Stand Up for Math

Stand Up for Math lesson plan

Become a numeral or math symbol so your class can act out solutions to math problems. Addition, subtraction, multiplication, and division can be interactive!

  • 1.

    Your teacher may decide in advance what numerals and math functions or grouping symbols to use. Use math problems in your book or invent new ones. Either a teacher or student can lead this game.

  • 2.

    To begin playing, the leader asks students to write either a numeral or a math sign (such as +, -, or =) on an individual dry-erase board with Crayola® Dry-Erase Markers.

  • 3.

    The leader calls out the first numeral of a math problem. Students with that numeral come to the front of the room (or wherever there is space) and hold up their boards.

  • 4.

    Next, the leader calls out a symbol such as "plus." Students with that sign stand next to students with the numeral that was called first.

  • 5.

    The leader continues to call out numerals and symbols until a math problem is stated by each group of students. Be creative in making your statements!

  • 6.

    Now, ask which classmates have white boards that are part of the solution? Does someone need to erase or add a numeral or symbol to state it? If your friends only wrote one numeral on their boards, does it take more than one student to solve the problem?

  • 7.

    Repeat with new math problems!


  • Children apply basic or advanced mathematical skills while working cooperatively with other children to solve problems.
  • Students demonstrate knowledge of addition, subtraction, multiplication, and/or division with a strategy that reinforces math concepts in a hands-on manner.
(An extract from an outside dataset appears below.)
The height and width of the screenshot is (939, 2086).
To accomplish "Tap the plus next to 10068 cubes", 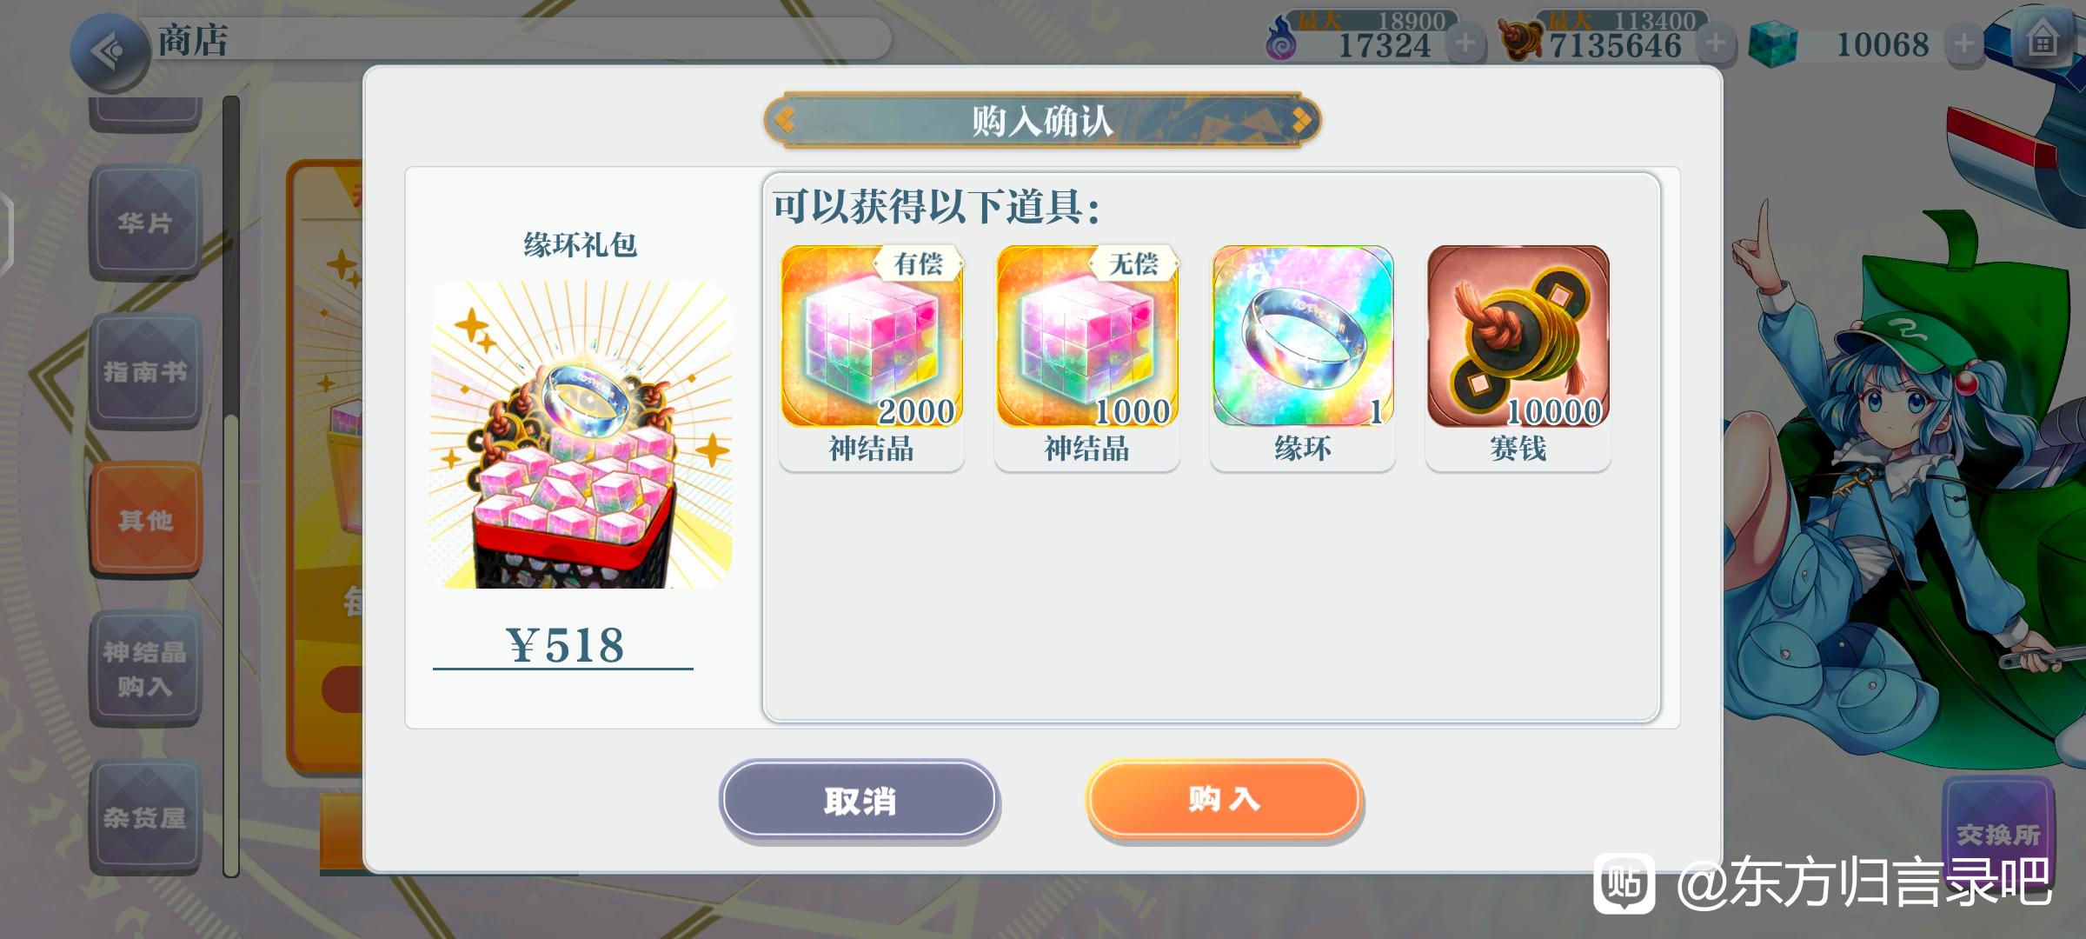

  • Change just one numeral or symbol in the original problem. How does that affect the rest of the problem and the solution?
  • Adapt the selection of numerals and processes, and the way students gather, to suit the abilities of any children with special needs.
  • After going through the activity as a class, ask students to create problems independently or in small groups. Observe how they use teamwork and problem-solving skills to create their solutions.
  • Assessment: Assess students’ understandings of mathematical concepts by changing a sign or numeral in a problem. Ask students to explain and demonstrate how this alters the solution.